STUDY TEXT -
------------------------------------------------------------------------

The AI community assumes that OpenAI uses vast quantities of YouTube videos to train models, including its new Sora offering. It's almost an open secret at this point. The mystery is how OpenAI accesses enough YouTube content to make this work. Google's YouTube prohibits the scraping of its videos by bots and other automated methods, and it bans downloads for commercial purposes. The internet giant will also throttle attempts to download YouTube video data in large volumes. Complaints about this have appeared on coding forum GitHub and Reddit for years. Users have said attempts to download even one YouTube video will be so slow as to take hours to complete.

------------------------------------------------------------------------

RECORDS SHOWN -
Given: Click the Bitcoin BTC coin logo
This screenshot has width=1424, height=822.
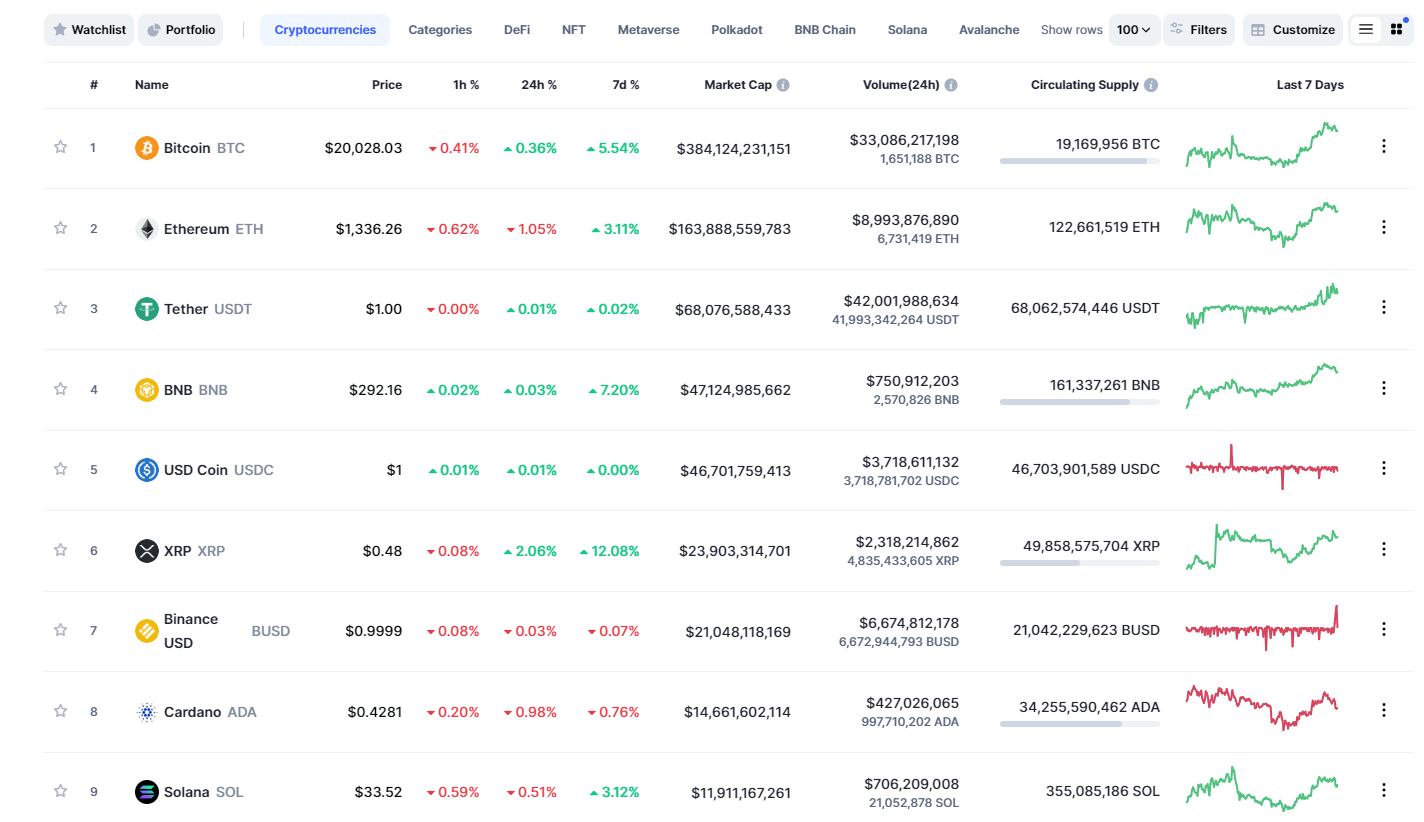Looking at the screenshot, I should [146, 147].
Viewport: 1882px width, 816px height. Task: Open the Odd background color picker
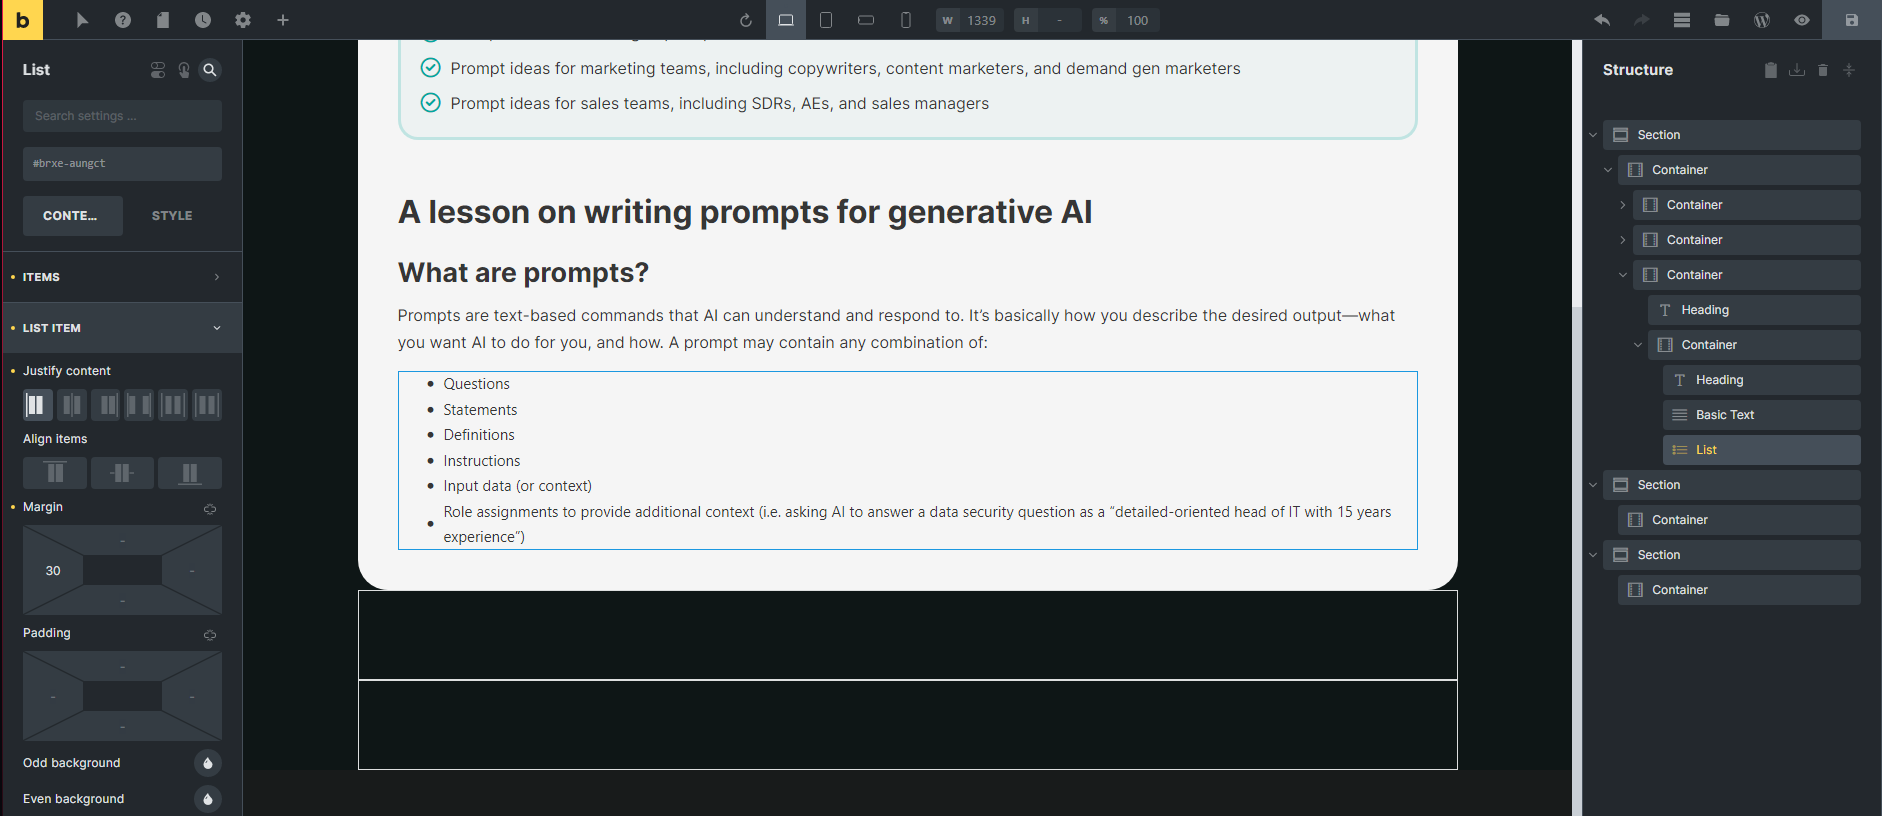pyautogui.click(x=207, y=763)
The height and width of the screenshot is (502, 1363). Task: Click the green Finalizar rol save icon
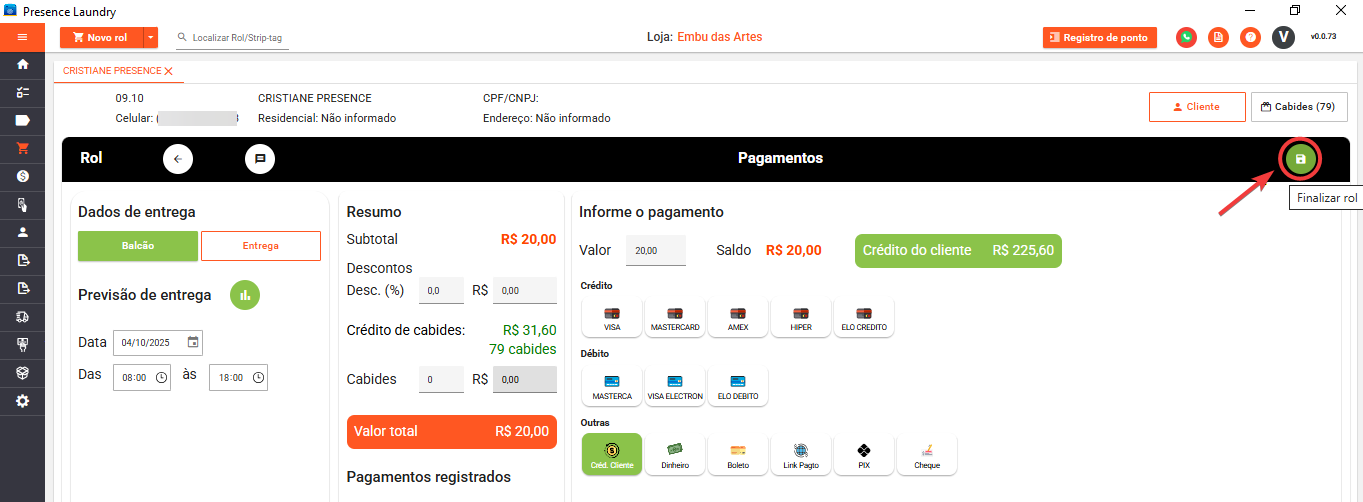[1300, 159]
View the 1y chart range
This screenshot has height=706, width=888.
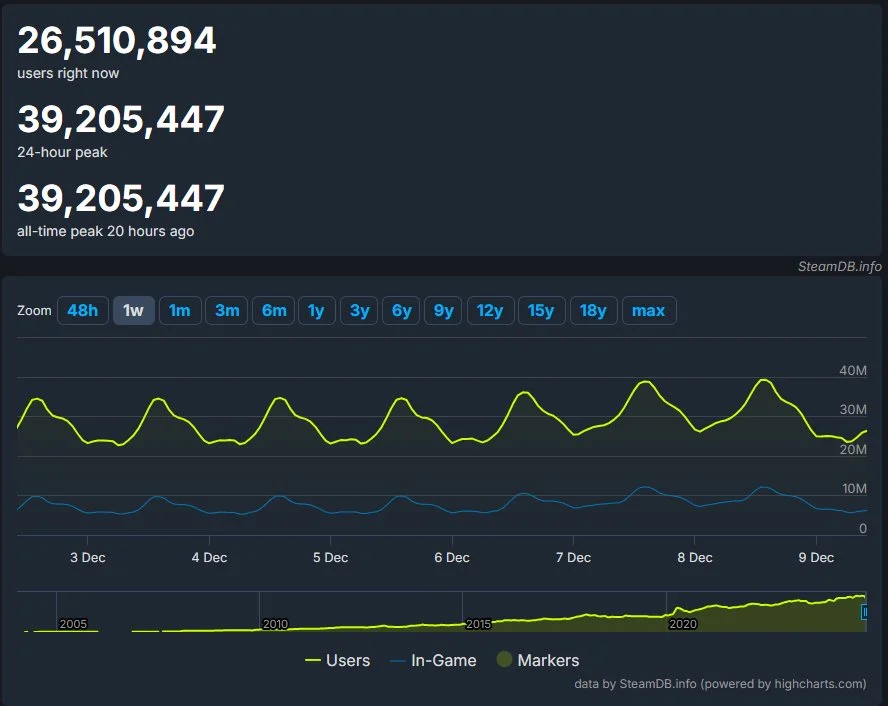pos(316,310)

------------------------------------------------------------------------

ACTION ITEM - Reproduce word for word the stretch of the passage on OpenAI and YouTube videos from "The AI community" through "hours to complete.".

OUTPUT FOR THIS EXERCISE -
The AI community assumes that OpenAI uses vast quantities of YouTube videos to train models, including its new Sora offering. It's almost an open secret at this point. The mystery is how OpenAI accesses enough YouTube content to make this work. Google's YouTube prohibits the scraping of its videos by bots and other automated methods, and it bans downloads for commercial purposes. The internet giant will also throttle attempts to download YouTube video data in large volumes. Complaints about this have appeared on coding forum GitHub and Reddit for years. Users have said attempts to download even one YouTube video will be so slow as to take hours to complete.